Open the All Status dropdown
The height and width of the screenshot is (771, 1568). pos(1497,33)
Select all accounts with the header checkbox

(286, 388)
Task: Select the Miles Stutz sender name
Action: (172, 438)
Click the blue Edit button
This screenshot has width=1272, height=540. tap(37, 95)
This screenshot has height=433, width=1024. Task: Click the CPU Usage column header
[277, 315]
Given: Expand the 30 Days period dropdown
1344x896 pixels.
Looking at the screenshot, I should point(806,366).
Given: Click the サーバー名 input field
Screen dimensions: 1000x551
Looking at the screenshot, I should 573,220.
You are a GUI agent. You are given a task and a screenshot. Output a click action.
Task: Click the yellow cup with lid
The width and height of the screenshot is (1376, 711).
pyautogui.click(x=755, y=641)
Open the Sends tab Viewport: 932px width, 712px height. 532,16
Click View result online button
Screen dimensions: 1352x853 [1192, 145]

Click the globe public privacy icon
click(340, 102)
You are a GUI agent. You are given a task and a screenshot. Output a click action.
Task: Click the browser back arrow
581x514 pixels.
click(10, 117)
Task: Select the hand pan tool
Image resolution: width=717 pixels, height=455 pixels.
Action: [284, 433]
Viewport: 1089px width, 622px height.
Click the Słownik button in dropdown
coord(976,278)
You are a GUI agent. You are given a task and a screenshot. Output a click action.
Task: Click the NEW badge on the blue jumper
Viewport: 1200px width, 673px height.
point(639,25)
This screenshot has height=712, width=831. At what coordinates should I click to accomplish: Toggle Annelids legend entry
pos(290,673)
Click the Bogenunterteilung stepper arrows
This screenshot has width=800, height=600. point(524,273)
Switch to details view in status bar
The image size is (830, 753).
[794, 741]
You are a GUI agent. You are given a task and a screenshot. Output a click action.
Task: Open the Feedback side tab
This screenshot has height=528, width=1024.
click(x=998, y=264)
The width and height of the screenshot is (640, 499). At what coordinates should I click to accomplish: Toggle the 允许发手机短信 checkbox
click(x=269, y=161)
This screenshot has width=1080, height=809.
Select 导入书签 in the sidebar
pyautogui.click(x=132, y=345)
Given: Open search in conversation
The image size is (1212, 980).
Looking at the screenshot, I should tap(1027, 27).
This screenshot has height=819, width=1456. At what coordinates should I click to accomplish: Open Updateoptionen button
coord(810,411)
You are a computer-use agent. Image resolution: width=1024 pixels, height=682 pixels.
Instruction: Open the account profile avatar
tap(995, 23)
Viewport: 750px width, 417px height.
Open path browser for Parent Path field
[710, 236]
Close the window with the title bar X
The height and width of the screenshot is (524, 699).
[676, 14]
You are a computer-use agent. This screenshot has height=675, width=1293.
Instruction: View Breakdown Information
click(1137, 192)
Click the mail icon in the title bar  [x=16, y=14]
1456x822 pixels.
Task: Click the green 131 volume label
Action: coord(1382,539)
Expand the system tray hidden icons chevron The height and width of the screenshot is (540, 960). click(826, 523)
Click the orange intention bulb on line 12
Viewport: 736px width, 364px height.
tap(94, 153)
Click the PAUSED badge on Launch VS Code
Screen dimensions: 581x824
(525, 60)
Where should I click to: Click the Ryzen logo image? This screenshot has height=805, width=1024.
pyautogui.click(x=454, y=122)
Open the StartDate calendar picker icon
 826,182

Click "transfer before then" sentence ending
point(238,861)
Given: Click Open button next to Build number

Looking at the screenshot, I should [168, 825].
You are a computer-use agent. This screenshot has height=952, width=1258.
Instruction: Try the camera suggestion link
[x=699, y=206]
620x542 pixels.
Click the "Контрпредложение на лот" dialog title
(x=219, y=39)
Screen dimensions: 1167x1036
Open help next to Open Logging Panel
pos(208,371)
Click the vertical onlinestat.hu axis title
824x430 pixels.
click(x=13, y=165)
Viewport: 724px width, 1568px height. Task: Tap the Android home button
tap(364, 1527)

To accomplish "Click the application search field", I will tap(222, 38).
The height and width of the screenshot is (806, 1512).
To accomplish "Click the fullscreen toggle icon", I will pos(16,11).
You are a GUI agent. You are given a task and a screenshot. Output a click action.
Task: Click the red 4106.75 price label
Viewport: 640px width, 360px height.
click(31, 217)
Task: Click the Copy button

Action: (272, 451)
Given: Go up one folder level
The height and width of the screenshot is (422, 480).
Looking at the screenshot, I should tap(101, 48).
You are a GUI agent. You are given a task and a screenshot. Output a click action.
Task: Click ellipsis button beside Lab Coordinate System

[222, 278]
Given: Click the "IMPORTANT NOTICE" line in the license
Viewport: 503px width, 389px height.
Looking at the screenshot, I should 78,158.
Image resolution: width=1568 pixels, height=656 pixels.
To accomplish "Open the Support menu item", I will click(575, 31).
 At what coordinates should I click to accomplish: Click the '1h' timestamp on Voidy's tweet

═══

Schreiben Sie die Einträge wortgetreu ab. Beginnen Sie bei der Zeile mit „Click the blue Edit button“ und hören Sie nach der Zeile mit „Looking at the screenshot, I should tap(1027, 27).“ auf.

**Lösung**
Click the blue Edit button
This screenshot has width=1272, height=540. tap(37, 95)
This screenshot has height=433, width=1024. Task: Click the CPU Usage column header
[277, 315]
Given: Expand the 30 Days period dropdown
1344x896 pixels.
Looking at the screenshot, I should point(806,366).
Given: Click the サーバー名 input field
Screen dimensions: 1000x551
Looking at the screenshot, I should 573,220.
You are a GUI agent. You are given a task and a screenshot. Output a click action.
Task: Click the yellow cup with lid
The width and height of the screenshot is (1376, 711).
pyautogui.click(x=755, y=641)
Open the Sends tab Viewport: 932px width, 712px height. 532,16
Click View result online button
Screen dimensions: 1352x853 [1192, 145]

Click the globe public privacy icon
click(340, 102)
You are a GUI agent. You are given a task and a screenshot. Output a click action.
Task: Click the browser back arrow
581x514 pixels.
click(10, 117)
Task: Select the hand pan tool
Image resolution: width=717 pixels, height=455 pixels.
Action: [284, 433]
Viewport: 1089px width, 622px height.
Click the Słownik button in dropdown
coord(976,278)
You are a GUI agent. You are given a task and a screenshot. Output a click action.
Task: Click the NEW badge on the blue jumper
Viewport: 1200px width, 673px height.
point(639,25)
This screenshot has height=712, width=831. At what coordinates should I click to accomplish: Toggle Annelids legend entry
pos(290,673)
Click the Bogenunterteilung stepper arrows
This screenshot has width=800, height=600. point(524,273)
Switch to details view in status bar
The image size is (830, 753).
[794, 741]
You are a GUI agent. You are given a task and a screenshot. Output a click action.
Task: Open the Feedback side tab
This screenshot has height=528, width=1024.
click(x=998, y=264)
The width and height of the screenshot is (640, 499). At what coordinates should I click to accomplish: Toggle the 允许发手机短信 checkbox
click(x=269, y=161)
This screenshot has width=1080, height=809.
Select 导入书签 in the sidebar
pyautogui.click(x=132, y=345)
Given: Open search in conversation
The image size is (1212, 980).
Looking at the screenshot, I should tap(1027, 27).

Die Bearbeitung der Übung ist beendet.